Teaching Artist, Curator & Scholar
Dr. Ali-Coleman served from 2019-2020 Scholar-in-Residence at Prince George’s County African American Museum and Cultural Center (PGAAMCC) where she also served as a teaching artist. She curated and presented her family history and that of four other families through the exhibit Flying Towards Freedom during her time at PGAAMCC.

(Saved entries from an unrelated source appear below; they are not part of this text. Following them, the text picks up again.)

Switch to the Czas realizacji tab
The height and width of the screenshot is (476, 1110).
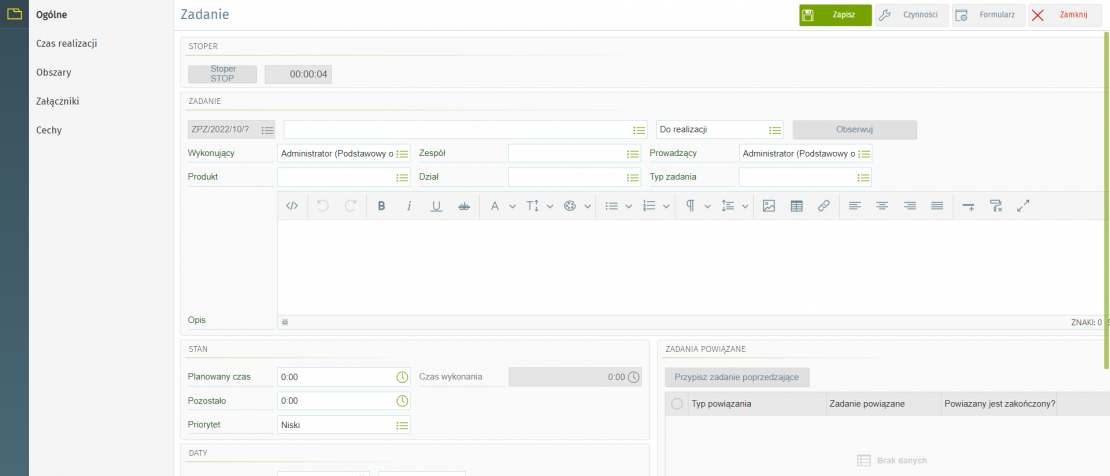coord(66,43)
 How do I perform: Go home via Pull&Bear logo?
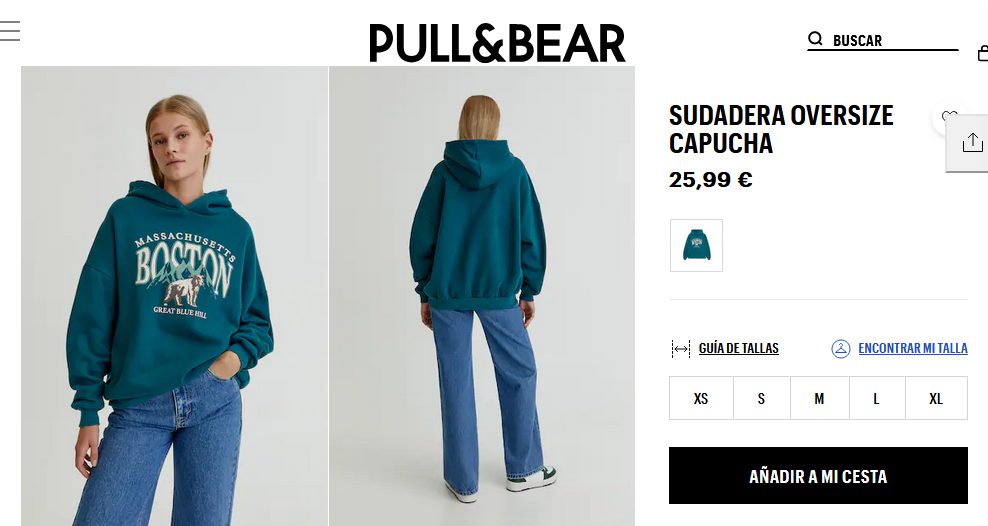pos(497,43)
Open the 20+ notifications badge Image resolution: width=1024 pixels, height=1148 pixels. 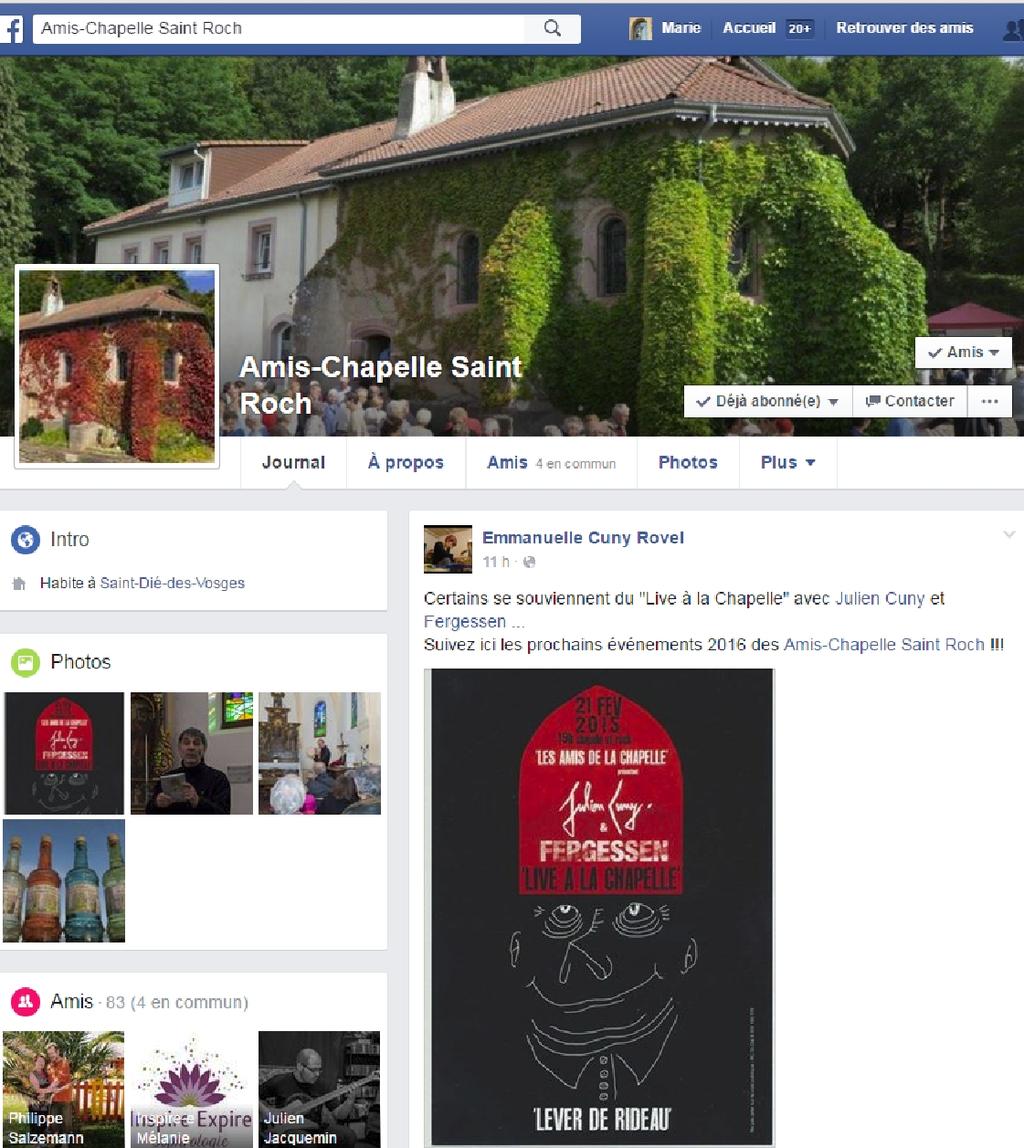799,29
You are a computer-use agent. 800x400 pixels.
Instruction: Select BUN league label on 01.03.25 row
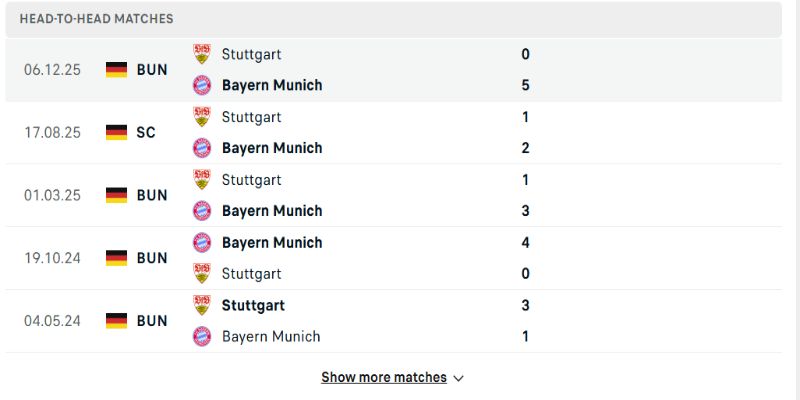[152, 195]
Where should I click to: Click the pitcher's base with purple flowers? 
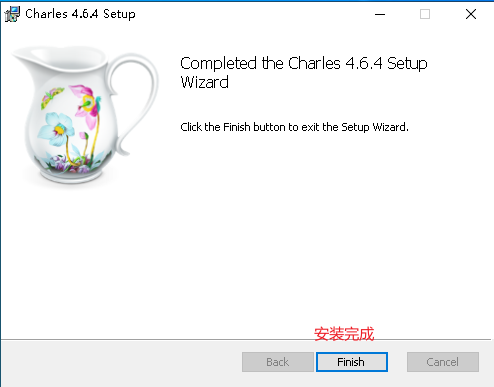[72, 170]
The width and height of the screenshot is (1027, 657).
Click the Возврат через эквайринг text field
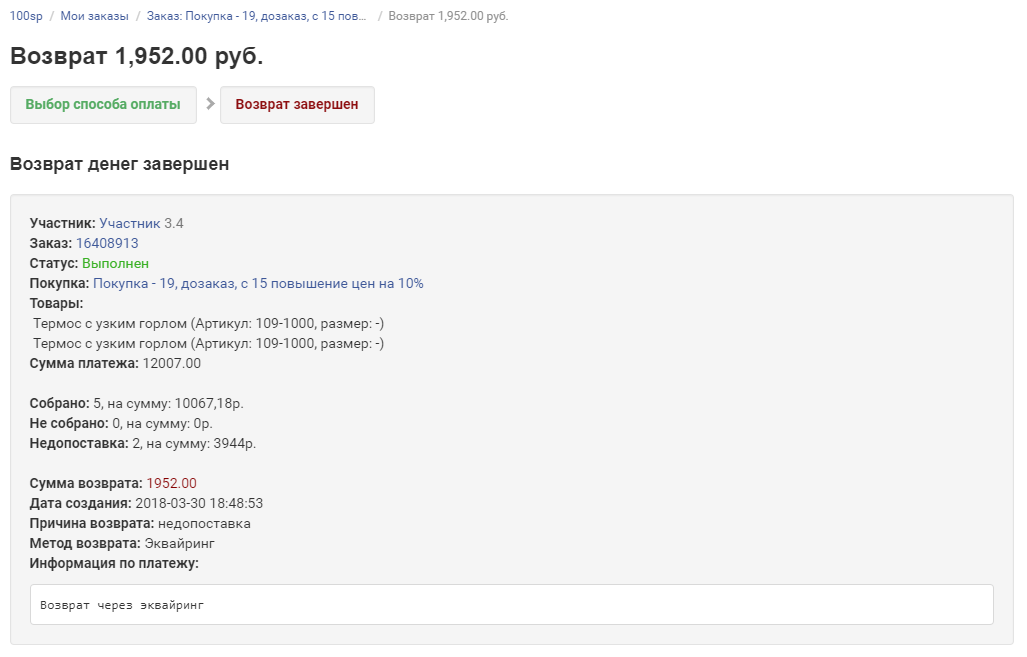(x=511, y=605)
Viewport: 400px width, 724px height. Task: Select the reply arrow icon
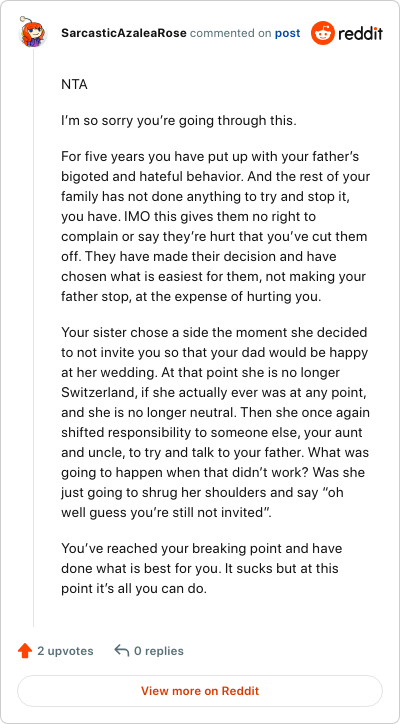click(121, 651)
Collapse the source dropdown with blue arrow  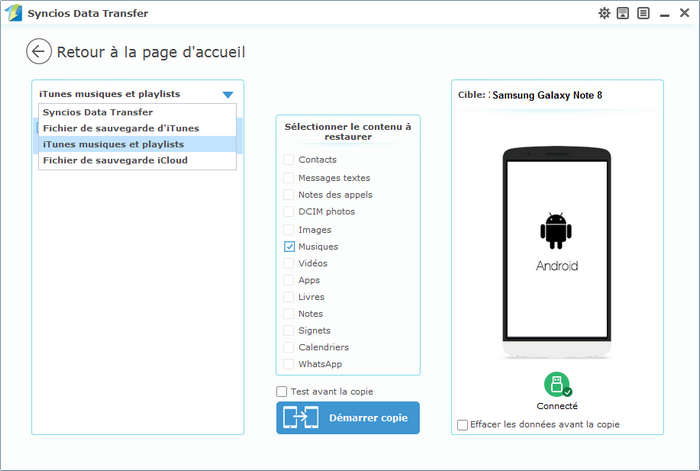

As a teaching artist, she worked with students at Annapolis Road Academy Alternative High School. Annapolis Road Academy is one of two alternative academy programs in Prince George's County, MD with a primary focus on students in grades 9 through 10 who are experiencing behavioral and attendance concerns in the regular classroom setting. Dr. Ali-Coleman used a multi-disciplinary approach with the students, teaching the history of the Piscataway native people of Maryland and the Guinea people of Africa and their early existence in Maryland during colonial times. Using the drum as a centerpiece for learning and arts creation, she led the children in activities centered on identity, culture and communication, executed through designing drums and crafting spoken word pieces. She also facilitated a tribal drum workshop for families in the museum during the Kwanzaa season.

Non-Profit Administrator
As an educator, she has created and led educational programs for over 20 years at numerous organizations. She currently serves as the Executive Director of The Hurston Wright Foundation. She previously served as the Director of Education and Community Engagement for Montgomery Community Media (MCM). At MCM, within 15 months, she coordinated the development of the organization's virtual media training curriculum, broadened grant-funded programs and led efforts to create and sustain community educational partnerships. Highlights include the development of the MCM Youth Media Academy and a media mentorship program serving seniors 55 years-old and older. At Hurston/Wright, she created the Black Writer's Studio podcast and developed the virtual writing courses and professional development program that launches in fall 2022, featuring more than a half dozen writing courses and professional development talks for busy adults aspiring to become professional writers.
 
Reiki Practitioner and Creativity Coach
In 2018, while preparing for the final leg of her doctoral studies before engaging in her dissertation study, Dr. Ali-Coleman sought ways to manage her stress and anxiety. She began to study intuitive healing modalities such as Reiki and became certified in Usui Holy Fire Reiki, later becoming a Master teacher of the practice. She includes this practice  within her creativity coaching practice to offer clients a holistic experience that respects the mind, body and spiritual connection of each individual. She is also a certified crystal healer and  intuitive counselor who has worked off and on as a creativity coach for various clients in creative fields such as writing and performance arts.  She has helped dozens of writers complete their writing projects through services ranging from outline assistance, editing, character/story development, and publishing support to workshops and webinars on self-publishing and distribution. From 2012 to 2022, she helmed the brand the Creative Midwife, offering a bevy of creative and healing services and supports. 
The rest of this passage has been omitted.